Start by removing the screws circled in green.









Turn it around and get these two as well.









From there you can get in with a stubby screwdriver in and pop out two more screws.









Give a firm tug and the whole base will come loose.









I clipped the wires here, but you can just undo the hose from each side of the pump, remove 4 screws and the whole pump will come out easily.

Remove the five screws holding the base together and gently pop it into two halves. You will then be able to get at the circuitry and at the battery bay.









It was difficult to get good pictures of the battery bay on the backpack sprayer, so the next three images are from the glue gun. Same alteration, just way easier to see on the glue gun.

Remove this tab from the battery receiver, it prevents Dewalt batteries from sliding all the way in. I usually just cut them off with a utility knife.









Also, you will need to remove a little material from the start end of the battery guides, this will also stop the Dewalt battery from sliding all the way in.

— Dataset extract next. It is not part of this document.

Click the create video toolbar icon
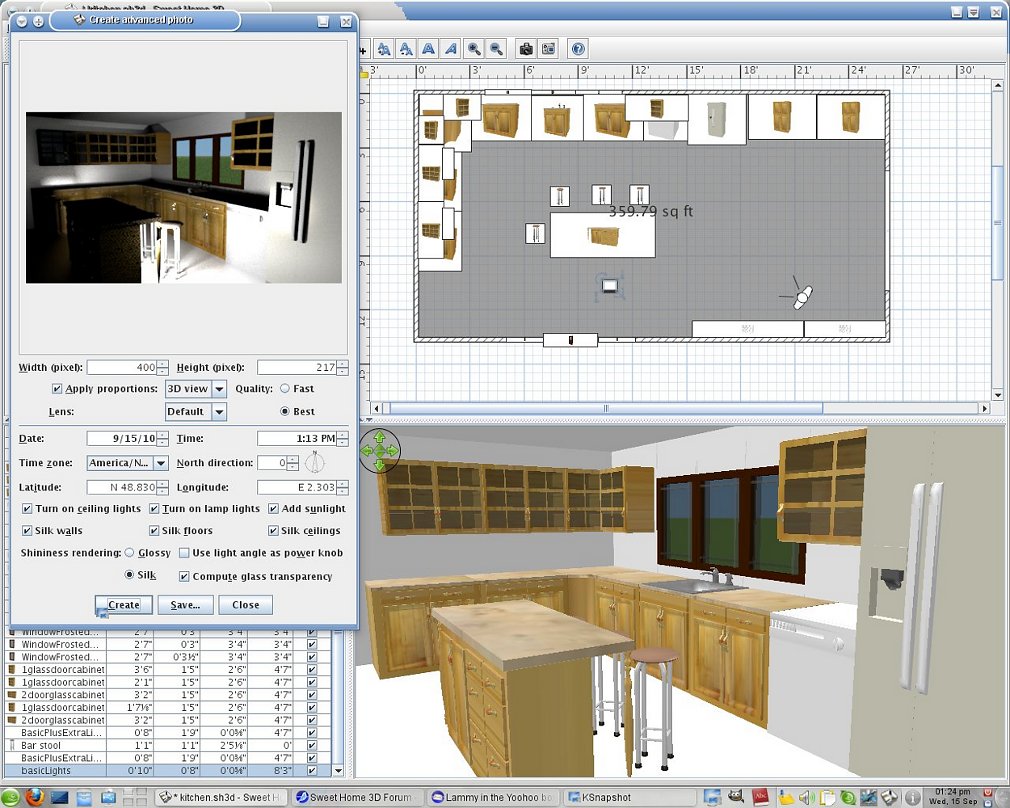Image resolution: width=1010 pixels, height=808 pixels. tap(548, 48)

This is what a modded battery bay should look like to allow a Dewalt battery to slide in.









There is a switch of some kind (tipover?) located on the motor that you may need to bypass to effectively bench test the until.









So, I didn't get nearly as many pics as I thought. What you see here is the completed wiring, so I will describe that quick with a mocked up image.

It's simple. I added the blue wire and the 10k resistor. Be careful to not get things to hot while soldering or you will damage the board, In that case, just clip the black wire at the circuit board and hook it directly to where I installed the blue wire. You will no longer have low battery detection, but at least you didn't just throw a hundred bucks away.









The only picture I got of the wiring and it's pretty crappy.









Also, I wanted to use tee-jet nozzles with this sprayer, but it had a non-standard thread. Same as what Dewalt uses on their sprayers, actually. I searched but could not find an adapter, so this is how I made one.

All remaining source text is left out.